The man spat, rolling on his feet. “That kid? Waste of fucking space.”
“Have ye seen him?”
He was steaming drunk and it was barely dark.
“After all I did for him, taking him in, and all the space he took up, I asked one thing in return. Trade in that bike he rides. He has a goddamned car, does he need both? Do you know what he said?”
I inched back from a hot waft of alcohol fumes. “What?”
“He said no. No! He has a full-time job, and I need the cash. Ungrateful, overgrown bastard.”
A strange pang of sympathy struck me. Riordan’s da wanted him to sell his bike to no doubt fuel his drunkenness. This guy bore a resemblance to the woman who’d had the misfortune to give birth to me. He didn’t care about him like my mother didn’t want me.
We had that in common.
The sentiment was short-lived.
I turned on my heel and stalked away, setting my tracks for the warehouse. The day was a fucking bust. For the next several hours, I worked security. Sunday nights were quieter but not dead. We had to shut up shop earlier because of licensing laws, but that was only the public-facing parts of the business.
The rest remained open until well into the early hours. The brothel, and the women and men who performed over live streams for paying customers. That was busy enough on a Sunday evening to keep me occupied.
I had another activity that was unique to me, the centre of my role in Deadwater, but nothing of that was possible tonight.
My knives stayed sheathed, and it was more the fucking pity because taking out my mood on deserving flesh would’ve helped me no end.
But no matter how much I took on, the draw to my apartment only got stronger as the evening continued. All I imagined was Everly. Stuck inside. Waiting for me. Or maybe not caring and just getting on with her precious work.
At midnight, I gave up my resistance and ran up the eight flights to the penthouse floor. Silently, I let myself into my apartment. All was quiet. A lamp had been left on, and I had the weird idea it was for my benefit, but I stopped that thought in its tracks and continued on.

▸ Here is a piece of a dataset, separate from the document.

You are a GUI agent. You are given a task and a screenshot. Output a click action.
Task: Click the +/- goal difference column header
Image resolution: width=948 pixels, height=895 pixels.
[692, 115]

In the bedroom, Everly slept in my bed. She was on her back, her long, brunette hair spread out over my pillow, and the sheets lightly draped over her form.
She took a breath, shifting in her sleep so the sheet moved and clung to the shape of her chest.
My dick thickened in my jeans. I’d spent the night around semi-naked women and watched people fuck, but it hadn’t triggered even the smallest degree of interest. Naked bodies were hot. Dicks disappearing into holes used to do something for me. But it was too commonplace to affect me anymore. I knew and respected the sex workers involved so didn’t fetishise them.
It took a lot to turn me on, yet the outline of this sleeping woman’s tits had caught me by the balls.
I pressed my spine to the wall, my chest rising and falling. Earlier, I’d told her she could do anything she wanted to me in my sleep, and she’d said the same.
Those words, gifted with a smile, haunted me.
Everything she did haunted me. The day my mother escaped her father wasn’t even two years from when we’d moved in. I’d been so relieved. So desperate for the nightmare of living in that house to be over.
With her gone, that left just me and Everly. My perfect, beautiful seventeen-year-old girlfriend. It was our turn to walk out the door, and I’d worked my arse off to prepare. I had a car. A job in another city, low-paying work in a bar but better than nothing and enough to rent us a room in a shared house.
The week leading up to the big day had been hellish. Mayor Makepeace was easy with his fists. He’d begun knocking mymother around only months after we’d moved in, though I didn’t know for a long time after. I heard the arguments, though. He liked control and saw offence in the smallest things. A glass left on the coffee table was reason for a screaming match.